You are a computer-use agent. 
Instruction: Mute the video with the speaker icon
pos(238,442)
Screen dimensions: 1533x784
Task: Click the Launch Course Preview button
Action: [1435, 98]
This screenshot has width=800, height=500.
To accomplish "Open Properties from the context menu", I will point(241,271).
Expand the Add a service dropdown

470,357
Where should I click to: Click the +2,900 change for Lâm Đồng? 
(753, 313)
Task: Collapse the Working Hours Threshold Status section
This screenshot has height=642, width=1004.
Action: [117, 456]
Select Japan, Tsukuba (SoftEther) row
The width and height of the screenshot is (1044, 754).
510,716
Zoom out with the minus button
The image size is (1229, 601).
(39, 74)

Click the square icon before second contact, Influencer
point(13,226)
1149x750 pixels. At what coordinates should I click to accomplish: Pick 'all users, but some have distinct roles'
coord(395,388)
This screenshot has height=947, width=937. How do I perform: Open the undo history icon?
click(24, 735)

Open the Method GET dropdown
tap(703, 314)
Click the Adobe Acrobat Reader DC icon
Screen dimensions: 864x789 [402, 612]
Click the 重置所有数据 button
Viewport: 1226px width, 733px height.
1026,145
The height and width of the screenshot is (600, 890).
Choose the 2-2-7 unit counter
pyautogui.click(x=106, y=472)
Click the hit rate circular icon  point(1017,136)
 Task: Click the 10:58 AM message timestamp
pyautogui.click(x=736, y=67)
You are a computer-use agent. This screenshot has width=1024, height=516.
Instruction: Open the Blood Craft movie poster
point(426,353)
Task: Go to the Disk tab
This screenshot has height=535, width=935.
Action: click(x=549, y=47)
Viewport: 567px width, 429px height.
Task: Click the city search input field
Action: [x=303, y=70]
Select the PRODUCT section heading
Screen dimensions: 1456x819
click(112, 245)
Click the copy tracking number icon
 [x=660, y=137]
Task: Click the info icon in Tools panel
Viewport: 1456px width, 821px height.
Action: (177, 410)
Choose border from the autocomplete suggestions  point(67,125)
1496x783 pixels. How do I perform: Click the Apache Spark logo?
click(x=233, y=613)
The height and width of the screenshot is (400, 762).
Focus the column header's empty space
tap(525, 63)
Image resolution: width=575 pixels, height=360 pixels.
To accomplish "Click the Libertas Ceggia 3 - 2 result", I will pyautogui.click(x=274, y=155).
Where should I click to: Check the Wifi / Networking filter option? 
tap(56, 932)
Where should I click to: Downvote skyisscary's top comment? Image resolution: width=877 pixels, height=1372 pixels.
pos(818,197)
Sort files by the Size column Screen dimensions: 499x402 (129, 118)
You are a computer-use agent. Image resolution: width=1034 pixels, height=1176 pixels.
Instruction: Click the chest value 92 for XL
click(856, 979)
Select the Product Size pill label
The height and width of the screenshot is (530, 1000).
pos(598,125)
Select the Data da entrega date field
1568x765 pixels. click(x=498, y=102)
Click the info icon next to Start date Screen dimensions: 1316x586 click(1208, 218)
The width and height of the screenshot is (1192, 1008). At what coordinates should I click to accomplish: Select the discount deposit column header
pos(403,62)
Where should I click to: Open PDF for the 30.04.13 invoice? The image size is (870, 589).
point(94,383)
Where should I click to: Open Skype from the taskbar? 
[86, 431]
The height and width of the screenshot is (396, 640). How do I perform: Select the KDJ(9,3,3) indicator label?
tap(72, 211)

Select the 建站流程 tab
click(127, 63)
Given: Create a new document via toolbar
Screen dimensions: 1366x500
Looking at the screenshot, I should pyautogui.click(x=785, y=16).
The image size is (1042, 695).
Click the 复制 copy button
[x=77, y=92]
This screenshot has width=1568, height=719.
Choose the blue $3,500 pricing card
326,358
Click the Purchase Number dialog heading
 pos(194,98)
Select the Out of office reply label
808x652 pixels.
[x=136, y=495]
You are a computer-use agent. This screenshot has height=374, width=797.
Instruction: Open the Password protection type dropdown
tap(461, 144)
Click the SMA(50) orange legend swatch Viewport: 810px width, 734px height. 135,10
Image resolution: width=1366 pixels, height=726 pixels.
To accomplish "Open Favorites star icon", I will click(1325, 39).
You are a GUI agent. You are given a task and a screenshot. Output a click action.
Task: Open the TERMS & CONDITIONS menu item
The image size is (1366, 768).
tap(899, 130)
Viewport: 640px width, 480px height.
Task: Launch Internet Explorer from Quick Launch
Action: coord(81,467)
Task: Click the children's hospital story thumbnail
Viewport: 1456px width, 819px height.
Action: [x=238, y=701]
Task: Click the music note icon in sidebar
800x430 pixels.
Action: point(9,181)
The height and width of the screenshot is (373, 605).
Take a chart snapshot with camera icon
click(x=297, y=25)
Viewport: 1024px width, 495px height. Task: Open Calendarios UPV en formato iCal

> _Aim of the exercise_
An identical copy of the entries above is the expected result.

> _Result of this exercise_
You are a computer-use agent. 
Instruction: Mute the video with the speaker icon
pos(238,442)
Screen dimensions: 1533x784
Task: Click the Launch Course Preview button
Action: [1435, 98]
This screenshot has width=800, height=500.
To accomplish "Open Properties from the context menu", I will point(241,271).
Expand the Add a service dropdown

470,357
Where should I click to: Click the +2,900 change for Lâm Đồng? 
(753, 313)
Task: Collapse the Working Hours Threshold Status section
This screenshot has height=642, width=1004.
Action: [117, 456]
Select Japan, Tsukuba (SoftEther) row
The width and height of the screenshot is (1044, 754).
510,716
Zoom out with the minus button
The image size is (1229, 601).
(39, 74)

Click the square icon before second contact, Influencer
point(13,226)
1149x750 pixels. At what coordinates should I click to accomplish: Pick 'all users, but some have distinct roles'
coord(395,388)
This screenshot has height=947, width=937. How do I perform: Open the undo history icon?
click(24, 735)

Open the Method GET dropdown
tap(703, 314)
Click the Adobe Acrobat Reader DC icon
Screen dimensions: 864x789 [402, 612]
Click the 重置所有数据 button
Viewport: 1226px width, 733px height.
1026,145
The height and width of the screenshot is (600, 890).
Choose the 2-2-7 unit counter
pyautogui.click(x=106, y=472)
Click the hit rate circular icon  point(1017,136)
 Task: Click the 10:58 AM message timestamp
pyautogui.click(x=736, y=67)
You are a computer-use agent. This screenshot has width=1024, height=516.
Instruction: Open the Blood Craft movie poster
point(426,353)
Task: Go to the Disk tab
This screenshot has height=535, width=935.
Action: click(x=549, y=47)
Viewport: 567px width, 429px height.
Task: Click the city search input field
Action: [x=303, y=70]
Select the PRODUCT section heading
Screen dimensions: 1456x819
click(112, 245)
Click the copy tracking number icon
 [x=660, y=137]
Task: Click the info icon in Tools panel
Viewport: 1456px width, 821px height.
Action: (177, 410)
Choose border from the autocomplete suggestions  point(67,125)
1496x783 pixels. How do I perform: Click the Apache Spark logo?
click(x=233, y=613)
The height and width of the screenshot is (400, 762).
Focus the column header's empty space
tap(525, 63)
Image resolution: width=575 pixels, height=360 pixels.
To accomplish "Click the Libertas Ceggia 3 - 2 result", I will pyautogui.click(x=274, y=155).
Where should I click to: Check the Wifi / Networking filter option? 
tap(56, 932)
Where should I click to: Downvote skyisscary's top comment? Image resolution: width=877 pixels, height=1372 pixels.
pos(818,197)
Sort files by the Size column Screen dimensions: 499x402 (129, 118)
You are a computer-use agent. Image resolution: width=1034 pixels, height=1176 pixels.
Instruction: Click the chest value 92 for XL
click(856, 979)
Select the Product Size pill label
The height and width of the screenshot is (530, 1000).
pos(598,125)
Select the Data da entrega date field
1568x765 pixels. click(x=498, y=102)
Click the info icon next to Start date Screen dimensions: 1316x586 click(1208, 218)
The width and height of the screenshot is (1192, 1008). At what coordinates should I click to accomplish: Select the discount deposit column header
pos(403,62)
Where should I click to: Open PDF for the 30.04.13 invoice? The image size is (870, 589).
point(94,383)
Where should I click to: Open Skype from the taskbar? 
[86, 431]
The height and width of the screenshot is (396, 640). How do I perform: Select the KDJ(9,3,3) indicator label?
tap(72, 211)

Select the 建站流程 tab
click(127, 63)
Given: Create a new document via toolbar
Screen dimensions: 1366x500
Looking at the screenshot, I should pyautogui.click(x=785, y=16).
The image size is (1042, 695).
Click the 复制 copy button
[x=77, y=92]
This screenshot has width=1568, height=719.
Choose the blue $3,500 pricing card
326,358
Click the Purchase Number dialog heading
 pos(194,98)
Select the Out of office reply label
808x652 pixels.
[x=136, y=495]
You are a computer-use agent. This screenshot has height=374, width=797.
Instruction: Open the Password protection type dropdown
tap(461, 144)
Click the SMA(50) orange legend swatch Viewport: 810px width, 734px height. 135,10
Image resolution: width=1366 pixels, height=726 pixels.
To accomplish "Open Favorites star icon", I will click(1325, 39).
You are a GUI agent. You are given a task and a screenshot. Output a click action.
Task: Open the TERMS & CONDITIONS menu item
The image size is (1366, 768).
tap(899, 130)
Viewport: 640px width, 480px height.
Task: Launch Internet Explorer from Quick Launch
Action: coord(81,467)
Task: Click the children's hospital story thumbnail
Viewport: 1456px width, 819px height.
Action: [x=238, y=701]
Task: Click the music note icon in sidebar
800x430 pixels.
Action: point(9,181)
The height and width of the screenshot is (373, 605).
Take a chart snapshot with camera icon
click(x=297, y=25)
Viewport: 1024px width, 495px height. Task: Open Calendarios UPV en formato iCal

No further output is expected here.